=== EXERCISE TASK ===
Output every line of the entries below as a JSON list of strings, one string per line, leaving out blank lines and the pictures.

==*==

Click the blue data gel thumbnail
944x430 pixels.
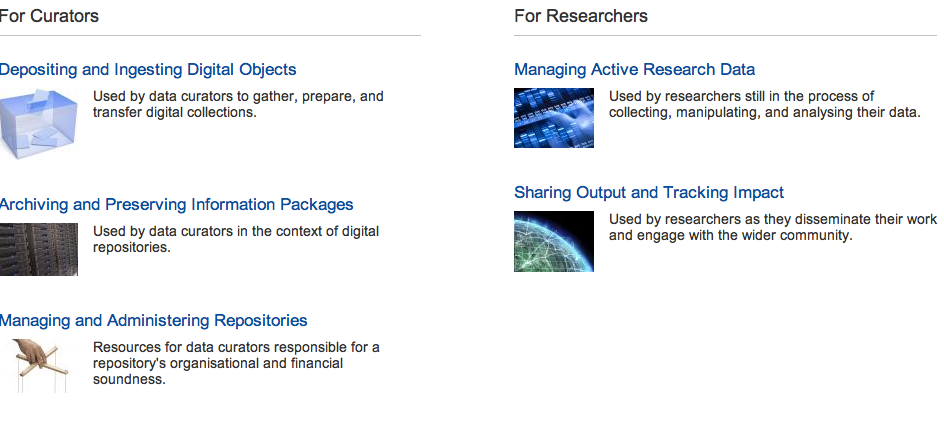click(x=554, y=118)
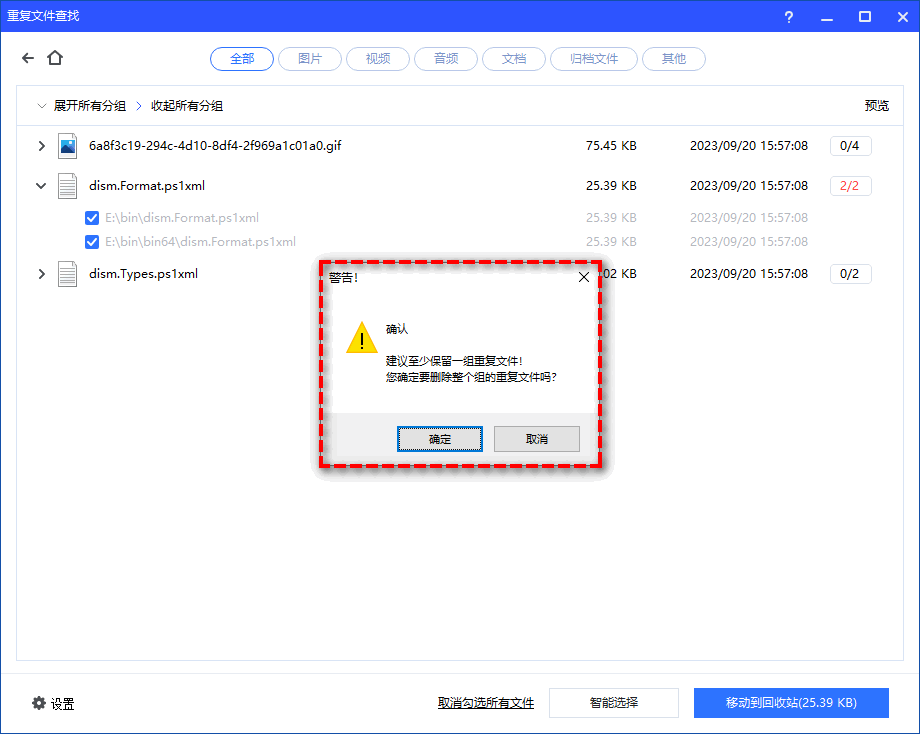The image size is (920, 734).
Task: Click the GIF image file icon
Action: [x=67, y=146]
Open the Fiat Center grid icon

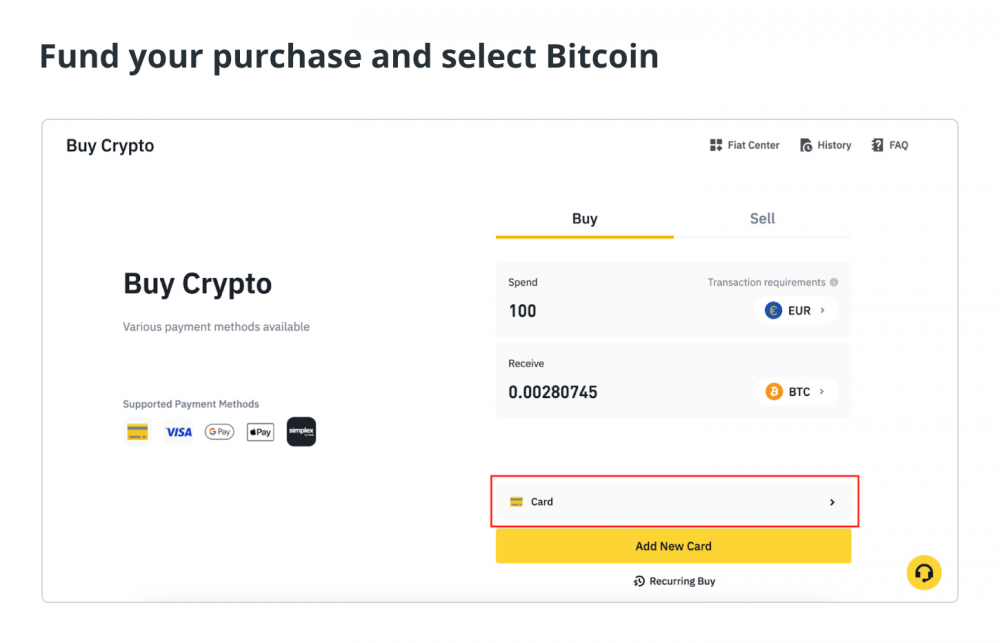(716, 145)
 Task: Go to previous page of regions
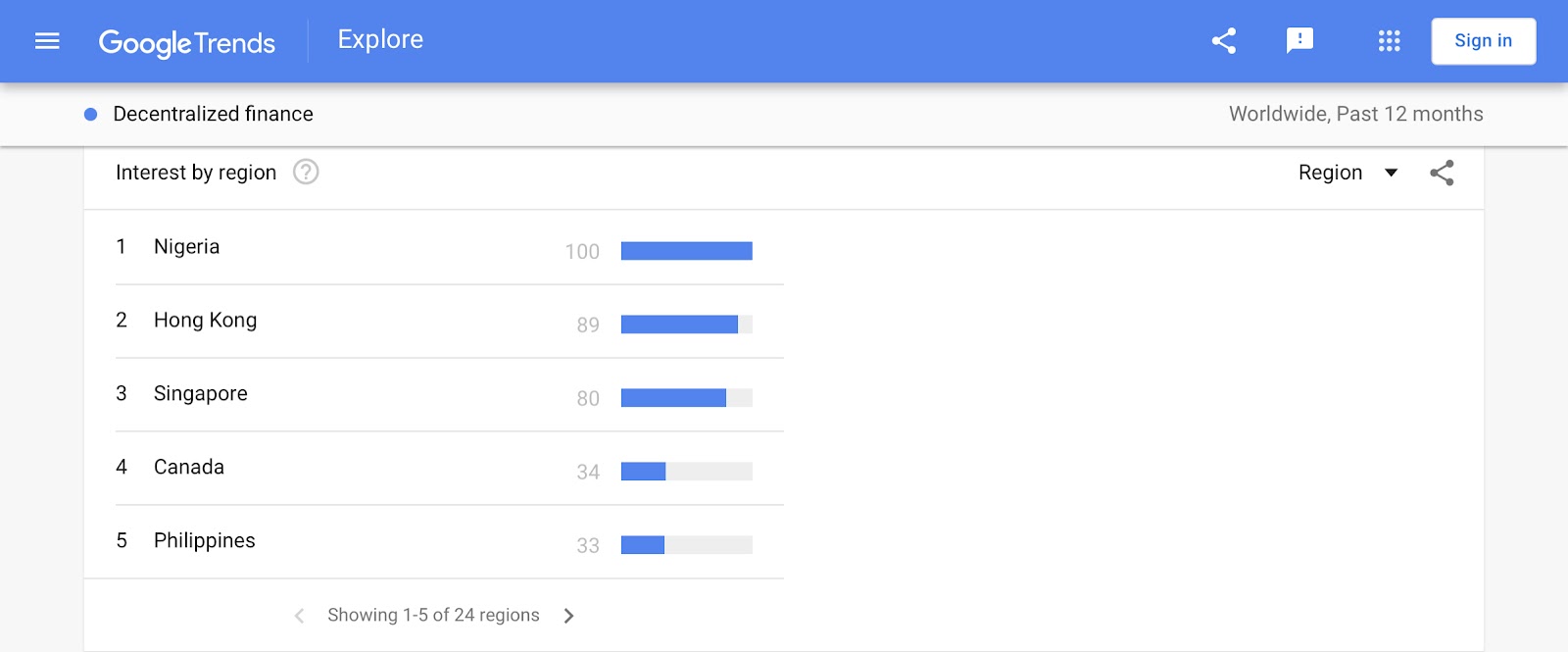[x=299, y=616]
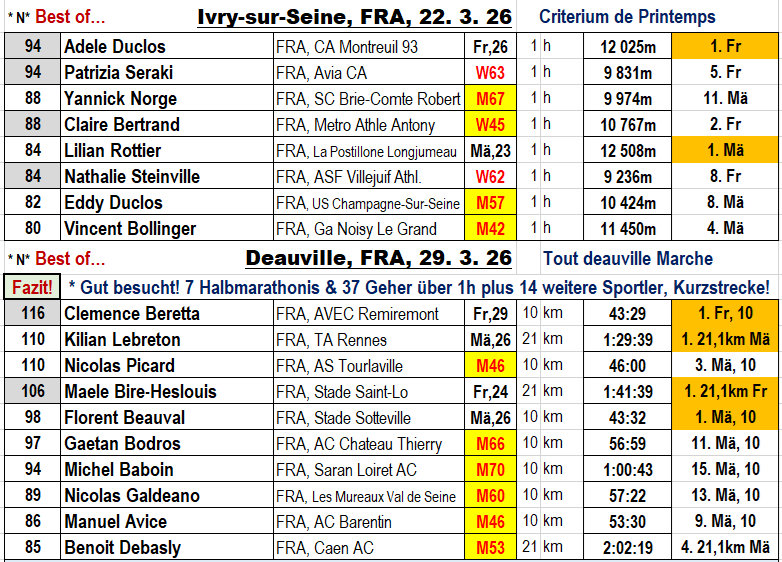
Task: Open the Criterium de Printemps title
Action: click(627, 18)
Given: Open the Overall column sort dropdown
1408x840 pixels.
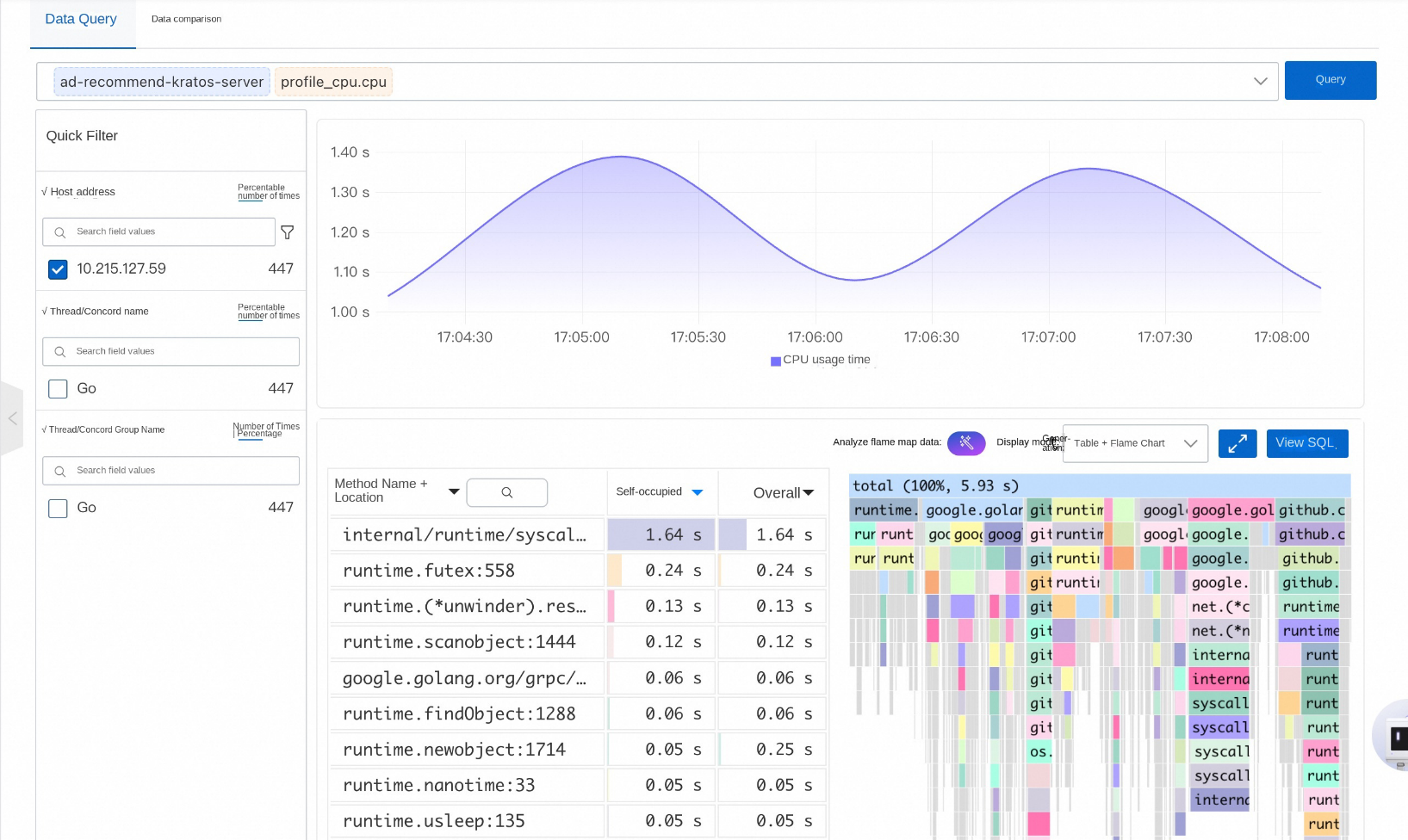Looking at the screenshot, I should pyautogui.click(x=808, y=492).
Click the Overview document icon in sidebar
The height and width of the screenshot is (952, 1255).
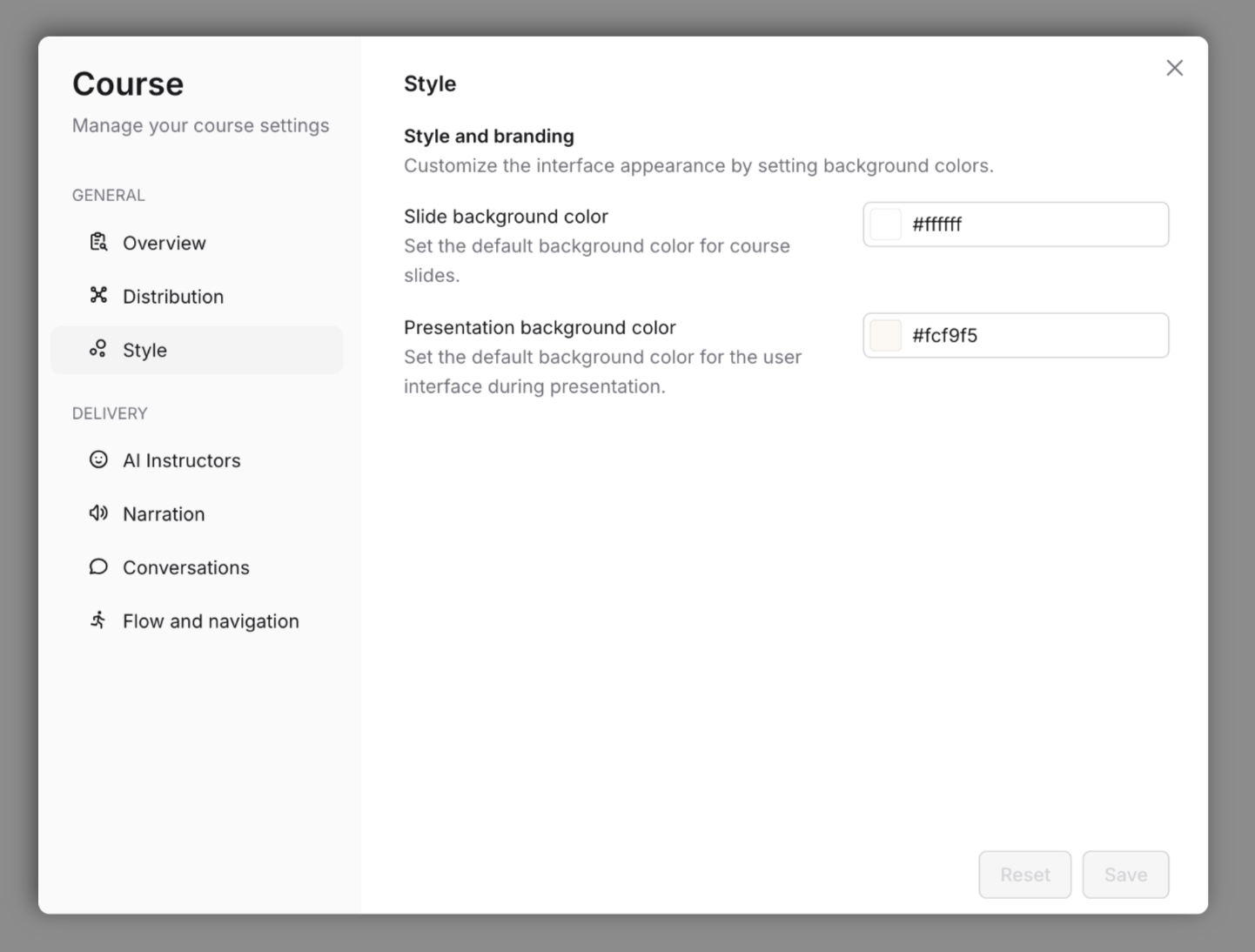[98, 243]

==*==

=== WRITTEN REPLY ===
[
  "Click the blue data gel thumbnail",
  "944x430 pixels.",
  "click(x=554, y=118)",
  "The image size is (920, 734).",
  "Task: Click the GIF image file icon",
  "Action: [x=67, y=146]",
  "Open the Fiat Center grid icon",
  "(716, 145)",
  " Task: Go to previous page of regions",
  "[x=299, y=616]",
  "Task: Open the Criterium de Printemps title",
  "Action: click(627, 18)",
  "Given: Open the Overall column sort dropdown",
  "1408x840 pixels.",
  "Looking at the screenshot, I should pyautogui.click(x=808, y=492).",
  "Click the Overview document icon in sidebar",
  "The height and width of the screenshot is (952, 1255).",
  "[98, 243]"
]